For an anion, a large HOMO–LUMO energy gap usually means that it is chemically inert. The calculated ground-state VDE of 1 is 7.87 eV at the CCSD(T)/def2-TZVPP//PBE0-D3(BJ)/def2-TZVPP level. According to the definition of superhalogen anions, 1 is, therefore, a true superhalogen anion. Most of the reported superhalogen anions possess three-dimensional structures, and almost no planar star structure has been found.

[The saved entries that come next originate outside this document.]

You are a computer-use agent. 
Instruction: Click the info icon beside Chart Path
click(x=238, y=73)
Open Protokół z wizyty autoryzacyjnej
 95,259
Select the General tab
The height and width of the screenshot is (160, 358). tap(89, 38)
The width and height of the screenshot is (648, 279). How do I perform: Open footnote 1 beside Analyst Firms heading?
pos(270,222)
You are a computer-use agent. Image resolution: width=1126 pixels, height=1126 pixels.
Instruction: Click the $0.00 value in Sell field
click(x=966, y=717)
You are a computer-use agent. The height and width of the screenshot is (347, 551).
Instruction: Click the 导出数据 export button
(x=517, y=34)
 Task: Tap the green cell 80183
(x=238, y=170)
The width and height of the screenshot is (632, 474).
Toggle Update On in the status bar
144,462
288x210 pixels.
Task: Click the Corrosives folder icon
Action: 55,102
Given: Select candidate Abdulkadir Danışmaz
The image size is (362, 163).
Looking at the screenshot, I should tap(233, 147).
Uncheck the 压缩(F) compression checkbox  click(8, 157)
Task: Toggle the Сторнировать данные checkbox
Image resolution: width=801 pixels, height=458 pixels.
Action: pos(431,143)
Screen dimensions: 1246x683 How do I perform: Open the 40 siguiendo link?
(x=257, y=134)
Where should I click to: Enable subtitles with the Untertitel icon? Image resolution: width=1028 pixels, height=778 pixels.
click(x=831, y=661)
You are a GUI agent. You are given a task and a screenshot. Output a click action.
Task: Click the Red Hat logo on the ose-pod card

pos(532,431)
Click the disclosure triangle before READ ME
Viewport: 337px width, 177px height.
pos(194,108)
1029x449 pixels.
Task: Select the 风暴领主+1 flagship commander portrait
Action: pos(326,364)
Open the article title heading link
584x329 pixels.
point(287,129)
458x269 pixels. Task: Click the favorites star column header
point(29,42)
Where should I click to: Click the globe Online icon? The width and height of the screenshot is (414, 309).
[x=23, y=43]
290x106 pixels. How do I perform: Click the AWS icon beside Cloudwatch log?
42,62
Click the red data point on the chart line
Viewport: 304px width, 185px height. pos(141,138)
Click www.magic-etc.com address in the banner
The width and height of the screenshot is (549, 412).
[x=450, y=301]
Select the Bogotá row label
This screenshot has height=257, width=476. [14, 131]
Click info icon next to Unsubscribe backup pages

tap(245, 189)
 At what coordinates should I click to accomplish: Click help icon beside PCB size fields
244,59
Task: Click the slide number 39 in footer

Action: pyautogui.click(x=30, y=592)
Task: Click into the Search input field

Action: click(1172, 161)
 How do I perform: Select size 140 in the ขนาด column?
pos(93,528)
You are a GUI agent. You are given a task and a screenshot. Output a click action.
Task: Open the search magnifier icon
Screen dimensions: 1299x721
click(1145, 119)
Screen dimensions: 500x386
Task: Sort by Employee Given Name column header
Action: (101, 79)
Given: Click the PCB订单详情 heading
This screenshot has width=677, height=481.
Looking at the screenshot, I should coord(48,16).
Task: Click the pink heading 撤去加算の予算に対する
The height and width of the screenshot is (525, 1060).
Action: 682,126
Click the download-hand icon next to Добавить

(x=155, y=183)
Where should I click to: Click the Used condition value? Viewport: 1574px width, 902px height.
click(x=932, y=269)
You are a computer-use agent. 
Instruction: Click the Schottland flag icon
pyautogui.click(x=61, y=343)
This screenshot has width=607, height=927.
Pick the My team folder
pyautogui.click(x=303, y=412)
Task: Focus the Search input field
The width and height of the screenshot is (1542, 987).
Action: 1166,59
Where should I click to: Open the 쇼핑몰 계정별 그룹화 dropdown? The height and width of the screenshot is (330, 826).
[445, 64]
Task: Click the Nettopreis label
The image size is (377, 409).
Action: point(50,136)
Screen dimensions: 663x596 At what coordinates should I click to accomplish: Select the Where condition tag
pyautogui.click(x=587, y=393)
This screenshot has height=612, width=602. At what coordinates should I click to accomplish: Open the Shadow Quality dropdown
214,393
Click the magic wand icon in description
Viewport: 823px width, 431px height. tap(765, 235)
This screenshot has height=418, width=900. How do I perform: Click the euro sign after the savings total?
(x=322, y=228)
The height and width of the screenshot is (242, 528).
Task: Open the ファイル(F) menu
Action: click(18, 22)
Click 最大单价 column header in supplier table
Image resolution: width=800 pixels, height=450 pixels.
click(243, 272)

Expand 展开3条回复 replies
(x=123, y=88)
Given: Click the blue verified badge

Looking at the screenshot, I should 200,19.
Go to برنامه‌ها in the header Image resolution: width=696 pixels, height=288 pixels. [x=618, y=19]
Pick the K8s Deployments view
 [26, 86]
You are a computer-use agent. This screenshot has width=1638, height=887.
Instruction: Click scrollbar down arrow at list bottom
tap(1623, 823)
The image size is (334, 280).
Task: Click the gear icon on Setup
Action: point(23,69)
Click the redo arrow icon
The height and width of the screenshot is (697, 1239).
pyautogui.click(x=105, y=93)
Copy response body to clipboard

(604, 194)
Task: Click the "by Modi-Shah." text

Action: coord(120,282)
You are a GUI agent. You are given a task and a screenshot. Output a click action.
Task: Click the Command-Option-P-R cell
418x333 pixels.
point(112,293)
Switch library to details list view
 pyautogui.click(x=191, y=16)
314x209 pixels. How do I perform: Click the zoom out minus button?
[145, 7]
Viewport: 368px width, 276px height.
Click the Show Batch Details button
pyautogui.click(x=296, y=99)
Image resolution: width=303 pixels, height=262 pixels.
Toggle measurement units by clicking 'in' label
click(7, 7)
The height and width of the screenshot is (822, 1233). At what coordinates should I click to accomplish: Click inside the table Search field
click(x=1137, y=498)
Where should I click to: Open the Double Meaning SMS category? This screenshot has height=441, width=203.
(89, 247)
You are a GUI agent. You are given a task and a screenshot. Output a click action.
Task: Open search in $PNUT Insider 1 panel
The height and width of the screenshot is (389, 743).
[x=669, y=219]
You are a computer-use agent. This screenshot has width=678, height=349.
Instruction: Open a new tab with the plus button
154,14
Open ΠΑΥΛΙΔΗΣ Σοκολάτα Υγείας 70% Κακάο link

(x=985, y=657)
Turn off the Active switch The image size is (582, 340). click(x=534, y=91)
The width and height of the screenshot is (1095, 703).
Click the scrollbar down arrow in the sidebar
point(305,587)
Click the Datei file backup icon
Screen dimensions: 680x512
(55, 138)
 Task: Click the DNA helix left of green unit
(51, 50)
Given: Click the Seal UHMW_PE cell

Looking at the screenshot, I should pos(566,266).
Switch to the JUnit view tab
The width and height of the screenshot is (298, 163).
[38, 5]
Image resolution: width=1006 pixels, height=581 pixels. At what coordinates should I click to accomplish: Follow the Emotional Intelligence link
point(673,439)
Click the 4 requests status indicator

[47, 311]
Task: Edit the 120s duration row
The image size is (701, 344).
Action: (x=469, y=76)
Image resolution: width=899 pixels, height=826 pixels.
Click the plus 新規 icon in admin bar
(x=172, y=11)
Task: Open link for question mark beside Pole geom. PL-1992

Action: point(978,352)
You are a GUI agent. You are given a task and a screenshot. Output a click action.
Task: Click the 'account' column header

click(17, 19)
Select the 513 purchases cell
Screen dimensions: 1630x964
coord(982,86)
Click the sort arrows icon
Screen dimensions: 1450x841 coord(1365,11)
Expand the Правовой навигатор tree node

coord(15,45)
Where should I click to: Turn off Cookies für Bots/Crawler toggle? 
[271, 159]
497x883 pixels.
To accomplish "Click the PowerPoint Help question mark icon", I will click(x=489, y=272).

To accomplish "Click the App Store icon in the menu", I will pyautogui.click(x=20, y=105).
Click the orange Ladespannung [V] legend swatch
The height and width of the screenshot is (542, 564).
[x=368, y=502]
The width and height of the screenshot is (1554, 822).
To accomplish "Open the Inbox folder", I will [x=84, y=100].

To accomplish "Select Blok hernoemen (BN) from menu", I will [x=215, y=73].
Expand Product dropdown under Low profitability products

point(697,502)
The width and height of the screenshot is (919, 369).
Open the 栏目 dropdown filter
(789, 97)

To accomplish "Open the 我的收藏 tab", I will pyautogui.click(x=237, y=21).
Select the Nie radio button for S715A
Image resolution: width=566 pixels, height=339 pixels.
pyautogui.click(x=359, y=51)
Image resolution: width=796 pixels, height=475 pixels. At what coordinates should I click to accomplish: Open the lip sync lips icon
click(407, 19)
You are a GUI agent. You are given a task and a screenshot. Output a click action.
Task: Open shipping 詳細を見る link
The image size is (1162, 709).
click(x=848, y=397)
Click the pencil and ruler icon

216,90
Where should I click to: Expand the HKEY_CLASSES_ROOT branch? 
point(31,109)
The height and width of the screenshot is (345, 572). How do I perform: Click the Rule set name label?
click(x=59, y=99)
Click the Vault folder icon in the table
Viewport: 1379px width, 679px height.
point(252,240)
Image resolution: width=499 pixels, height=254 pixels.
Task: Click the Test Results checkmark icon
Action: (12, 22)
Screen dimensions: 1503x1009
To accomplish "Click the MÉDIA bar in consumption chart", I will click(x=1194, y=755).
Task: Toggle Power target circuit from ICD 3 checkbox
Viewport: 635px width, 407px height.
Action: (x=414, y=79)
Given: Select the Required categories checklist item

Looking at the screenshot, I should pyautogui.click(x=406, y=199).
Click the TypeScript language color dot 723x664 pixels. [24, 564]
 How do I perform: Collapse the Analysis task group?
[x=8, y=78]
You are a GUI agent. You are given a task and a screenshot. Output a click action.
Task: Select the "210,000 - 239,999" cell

As the first ppCl GM cluster with the superhalogen anion character, 1 builds an important link between the superhalogen and planar hypercoordination chemistry.

4. Conclusions

In summary, the first star-like ppCl GM 1 cluster has been successfully predicted in this work by increasing the composition of the ionic bonding between the central atom and the ligands. Cluster 1 possesses good thermodynamic and kinetic stability, which makes it a viable candidate for future experimental synthesis. Chemical bonding analysis indicates that the ionic multicenter bonds between Cl and Li maintain the stability of the 1 system. Strikingly, it is an exotic Cl-based superhalogen anion with large VDE (7.87 eV) at CCSD(T) level. The merge of ppCl and superhalogen anion character is an amazing thing. One superhalogen anion containing a ppCl center or ppCl species with the superhalogen character was unknown in the literature. The current results will motivate further theoretical and experimental studies on novel ppCl complexes as well as superhalogen species.